Saturday 3 October 2015

At the LFF: "Lucifer"


The 59th London Film Festival opens this Wednesday night with the premiere of Sarah Gavron's Suffragette, and runs at venues across the capital until October 18th. Over the coming days and weeks, I'll be reviewing some of the highlights of this year's event, starting with:

Lucifer, from the Belgian writer-director Gust van den Berghe, is one of the few films playing in the first week of this year's London Film Festival to offer viewers an entirely new way of looking at the world. It's presented in what's trumpeted as Tondoscope, wherein the image is rendered as a circle in the centre of the screen: a form that historically correlates to religious portraiture, and which therefore proves an apt frame for what turns out to be a latter-day parable of sorts. Van den Berghe has freely adapted a 1654 tome authored by one Joost van den Vondel - something of a Milton spoiler - in which Lucifer descends to Earth; in this adventurous retelling, he lands in a Mexican shantytown.

It's a droll gag that this dark angel - represented on screen by the remarkable, elongated jawline of Gabino Rodriguez - comes to effect scarcely more mischief and chaos than the locals wreak upon one another. The male half of the married couple he installs himself with is pretending to be bedbound after falling off a donkey; once his better half is out for the day, he promptly rouses himself and calls his pal round to start gambling. Yet van den Berghe is ultimately more interested in what happens when this hotline to heaven just as suddenly disappears, leaving the community - and, in particular, a young woman named Maria (Norma Pablo), whom he seems to have impregnated - well and truly in the lurch.

The film is the third in a trilogy: I haven't seen the other two, but even so it's impossible to miss the considered, quietist aesthetic at work here, assiduously stripping back everything we think we might know about the depiction of faith on film in order to follow a set of non-professional performers winding their way through rocky, muddy locations that don't appear to have changed much since the 17th century. There's something of Pasolini's 1960s adaptations in the mix, certainly: it's there in the steady contemplation of lined, lived-in faces, and the unexpected eruptions of bawdy, street-level humour. Yet the perspective keeps shifting in ways that make Lucifer a far trickier proposition to read.

Every so often, van den Berghe will break the dinner-plate compositions to adopt a panoramic, God's-eye view in which we look down on not just a scene but the planet entire, warped into a single shot - a pleasing effect that gets trippy indeed whenever the director introduces smoke or mist into the frame. (And when at last that frame breaks into standard widescreen, then what? Is it a sign the creator is no longer watching?) You sense van den Berghe looking east for his other influences: to Bela Tarr and Sátántangó, with its community waiting for a shadowy figure who may have defaulted on his promises, and to Tarkovsky's Andrei Rublev, evoked in the local priest's attempts to construct the tallest church in Christendom.

Such projects take time, of course, and for most of the film, those of us congregated in the cheap seats are left - like our on-screen analogues - waiting for God-only-knows.

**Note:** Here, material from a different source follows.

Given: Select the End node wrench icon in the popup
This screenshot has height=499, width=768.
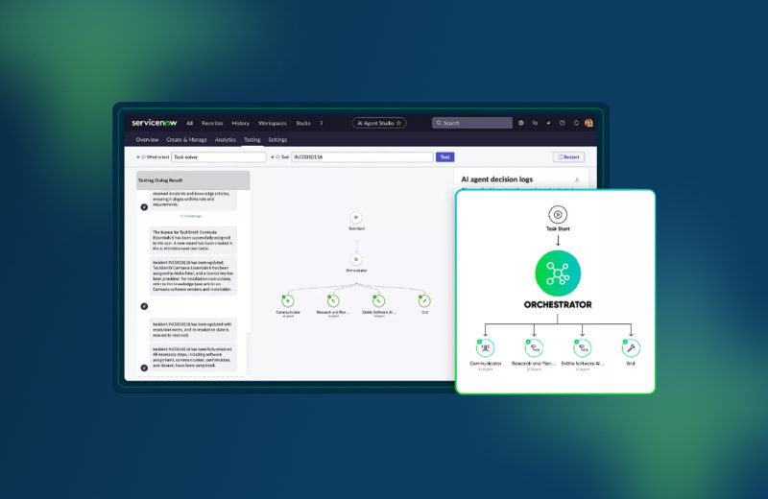Looking at the screenshot, I should [x=631, y=347].
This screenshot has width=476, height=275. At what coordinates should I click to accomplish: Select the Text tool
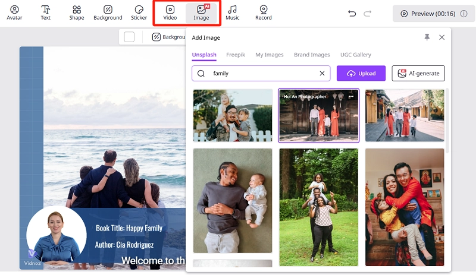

While you wouldn't want van den Berghe to succumb to the rigged narrative games of American filmed evangelism, you might want him to feel the flames of hellfire under his feet and move a little quicker, and at the last to provide rather more revelation than he eventually does. It's as though this director has been left to his own devices out in the middle of nowhere: at the end of this first encounter, you still can't tell whether he's a missionary or a madman.

That said, the cloak of purgatorial mystery and eccentricity wrapped tightly around the project, made visible in the two-thirds of the screen cast into darkness, is fairly compelling in itself, obliging us to wrestle with what it is we're being invited to iris in on - to walk around the celestial beam of light pooling at the centre of the screen and interrogate the film for its true spiritual meaning. For what it's worth, I believe van den Berghe is at least as sincere in the Christian worldview he's proposing as van den Vondel was back when he wrote the book, which explains the leftfield choice of delivery format. The screen becomes a wormhole, taking us back into the past while allowing this filmmaker to pull certain ideas, ideals and ethics forward into the 21st century. In its own eccentric way, Lucifer is as much as a small miracle as any other perfect circle.

Lucifer screens at the ICA this Wednesday at 6.15pm, and again on Sat 10 at 1pm at the BFI Southbank.